Nach der Pause ging es in den zweiten Teil, jetzt insbesondere zum Thema „Verfassungsgericht und Politik„. Hier wurde zunächst den Vertretern der Anwaltschaft aus Polen das Wort erteilt. Ein Kollege aus Polen schilderte ausführlich die Versuche der noch dort regierenden PiS zur Entmachtung/Marginalisierung des polnischen Verfassungsgerichts. Das Ganze begann im Jahre 2015. Neben den üblichen Ernennungen von Richtern ging es auch um die Änderung des Quorums (bis dato ungeschrieben) und die etwaige Verlegung des Verfassungsgerichts aus der Hauptstadt auf das Land. Er schilderte die Überlegungen anhand des Strafgesetzes über die Abtreibung. Diese politisch heikle Angelegenheit das Verfassungsgericht durch eine Verfassungsbeschwerde lösen zu lassen. Das Misstrauen und die Marginalisierung des Verfassungsgerichts zeigt sich auch an einer Entscheidung des Europäischen Gerichtshofs vom 13.07.2023 (C-615/20), wonach die Suspendierung eines polnischen Richters durch die Disziplinarkammer des Obersten Gerichts Polens feststellte, dass dies gegen EURecht verstoße.

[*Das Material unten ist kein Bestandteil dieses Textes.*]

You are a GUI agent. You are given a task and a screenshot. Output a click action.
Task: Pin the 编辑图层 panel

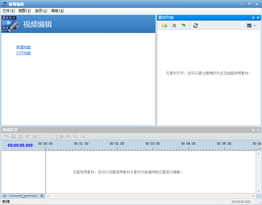coord(253,130)
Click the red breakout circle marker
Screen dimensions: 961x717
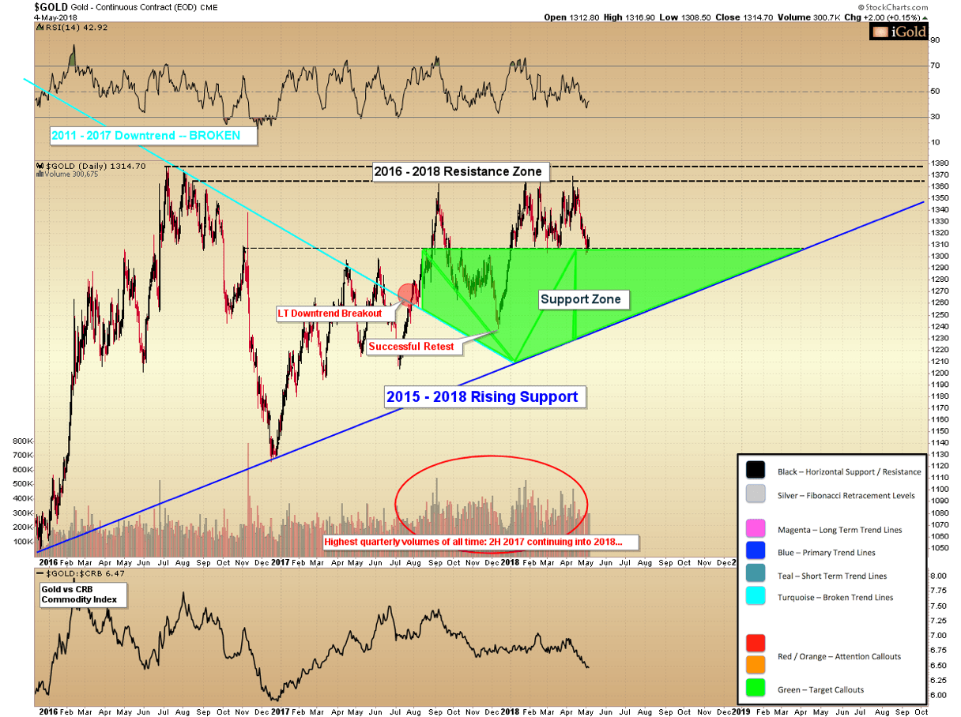coord(409,293)
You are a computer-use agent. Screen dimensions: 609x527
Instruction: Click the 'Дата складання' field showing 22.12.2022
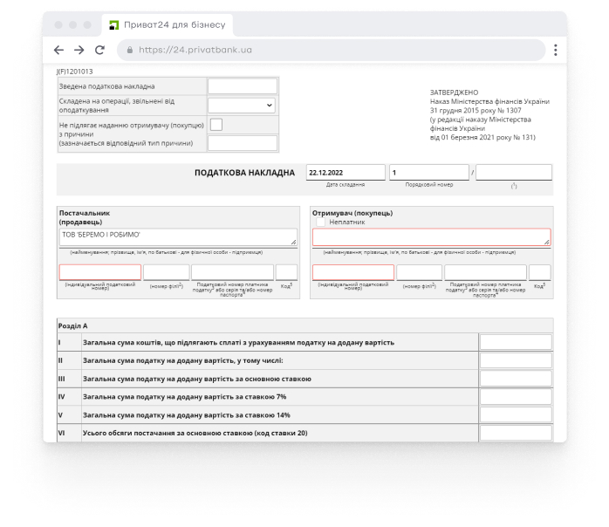tap(346, 173)
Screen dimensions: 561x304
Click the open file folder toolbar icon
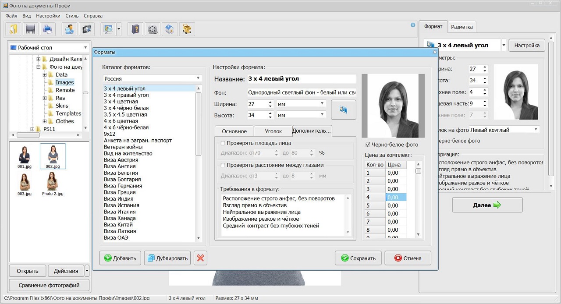[14, 29]
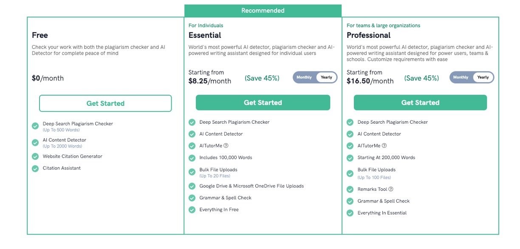Click the Remarks Tool help question icon
520x249 pixels.
pyautogui.click(x=391, y=189)
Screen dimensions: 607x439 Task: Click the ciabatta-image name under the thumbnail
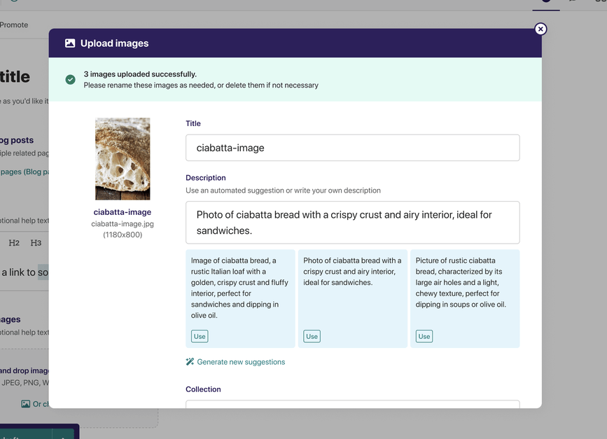123,212
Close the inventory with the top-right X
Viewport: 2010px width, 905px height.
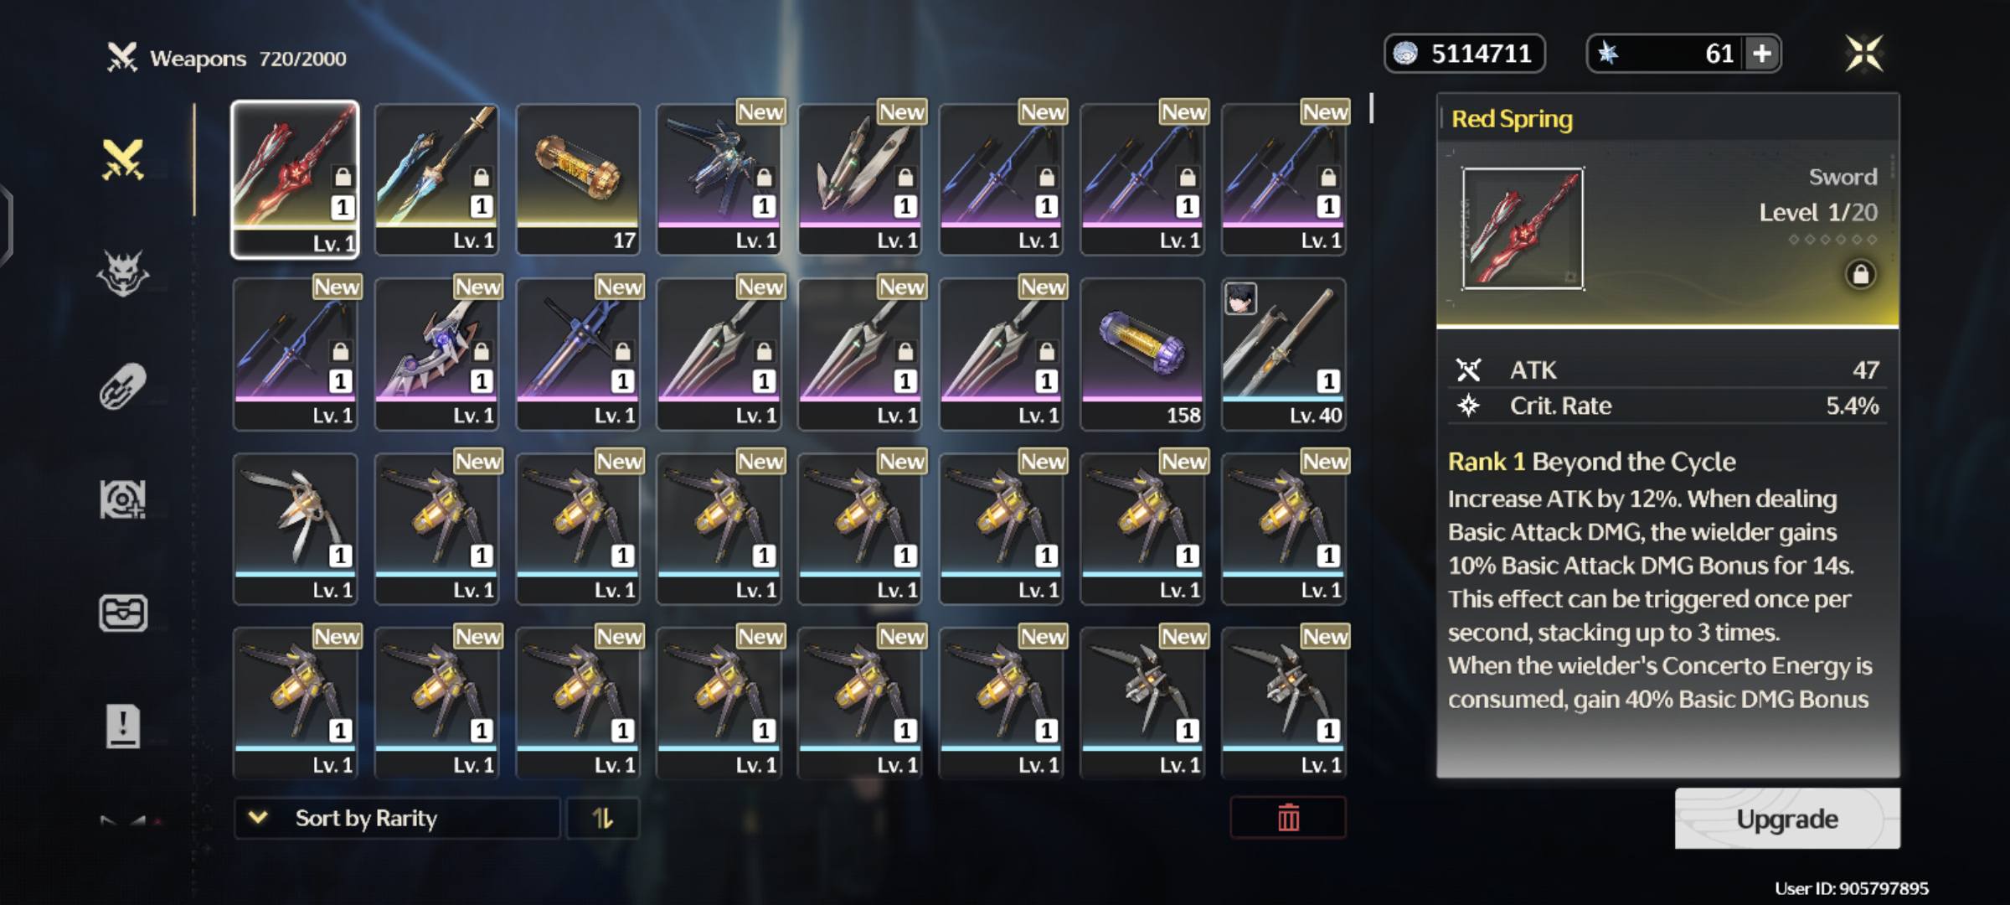click(x=1864, y=54)
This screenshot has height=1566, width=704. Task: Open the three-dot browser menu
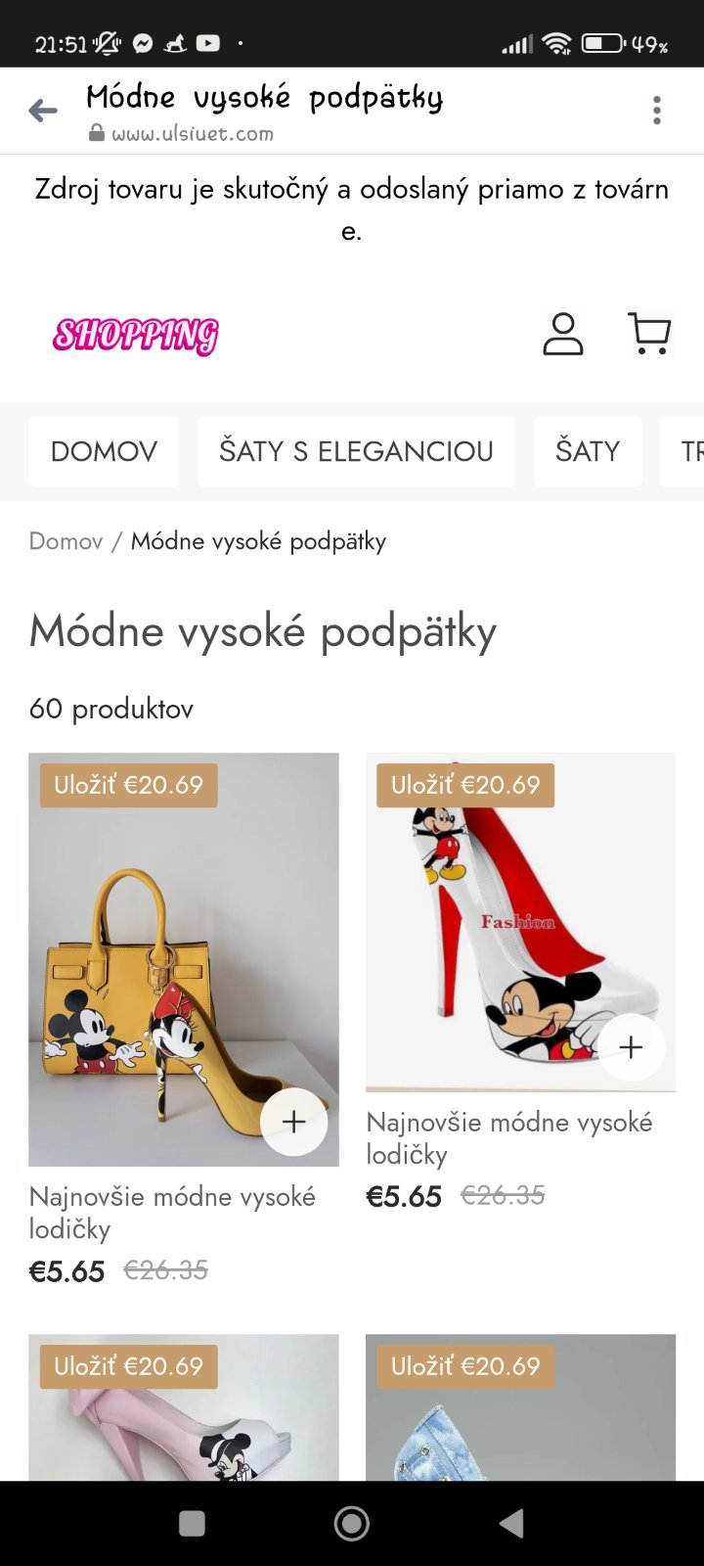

Dass auch die Beteiligten, die in der Regel Verfassungsgerichte anrufen, an die Qualität des jetzt bestehenden Verfassungsgerichts in Polen nicht mehr so richtig glauben, war durch die Fallzahlen der letzten Jahre zu belegen. Hatte das Verfassungsgericht noch vor den Reformen durch die Regierung in einem Kalenderjahr (wohl 2015) 63 Urteile und 125 Beschlüsse gefällt, so waren es im Jahre 2021 acht oder neun Urteile und 49 Beschlüsse. Eine junge Kollegin aus Polen teilte mit, dass sie eine ehemalige Verfassungsrichterin vor Kurzem getroffen habe, die dem Kampf der Rechtsanwaltskammer Polen um rechtsstaatliche Zustände hohes Lob zollt, und sie rief die Anwesenden dazu auf, ein 11. Gebot zu verinnerlichen, das da lautet: Sei nicht gleichgültig!

„Wer nominiert die Nominierten?“

Kollege Freyschmidt fragte dann nochmal in einer Runde nach der Unabhängigkeit der Nominierungen/Richterwahlausschüsse.

Rumänien führte aus, dass es zumindest in letzter Zeit um das Verfassungsgericht keinen Unruheskandal gegeben habe. Die Ernennung sei politisch. Der Präsident des Landes könne zwei Richter benennen, die zwei Parlamente jeweils drei Kandidaten. Einer der Kandidaten muss nicht Richter sein, er kann auch Rechtsanwalt sein. Die Amtszeit betrüge neun Jahre. Eine Verfassungsbeschwerde der Bürger sei dort nicht möglich, sondern in der Regel müssten die Gerichte vorlegen. Das Vertrauen in die Verfassungsgerichtbarkeit sei dort hoch.

Italien führte zur Rechtslage mit dem Kassationsgericht und dem Verfassungsgericht aus, es habe dort vor kurzer Zeit einen kleinen Konflikt zwischen den beiden Gerichten gegeben, in dem das Kassationsgericht direkt dem EUGH etwas vorlegte. Der Streit scheint durch den EUGH entschärft worden zu sein. Schlussendlich führte die Vertretung von England und Wales dazu aus, wie bei ihnen die unabhängige Richtervorschlagskommission besetzt sei, nämlich mit 13 Mitgliedern, die aus verschiedenen Sphären (natürlich juristischen in der Regel) stammen.

Kollege Freyschmidt schloss mit der offenen Frage: „Tja, das ist das Problem: Wer nominiert die Nominierten?“ Insgesamt ein spannendes Thema, und zu den Ländern, die sich in der Veranstaltung eher wenig oder nicht zu Wort gemeldet hatten, konnte man in den schriftlichen Antworten auf dem Fragebogen nachlesen. Vielleicht wäre es sinnvoll, in der Zukunft das Auditorium technisch (qua Video) zu vergrößern.

Vielen Dank dem Berliner Anwaltsverein!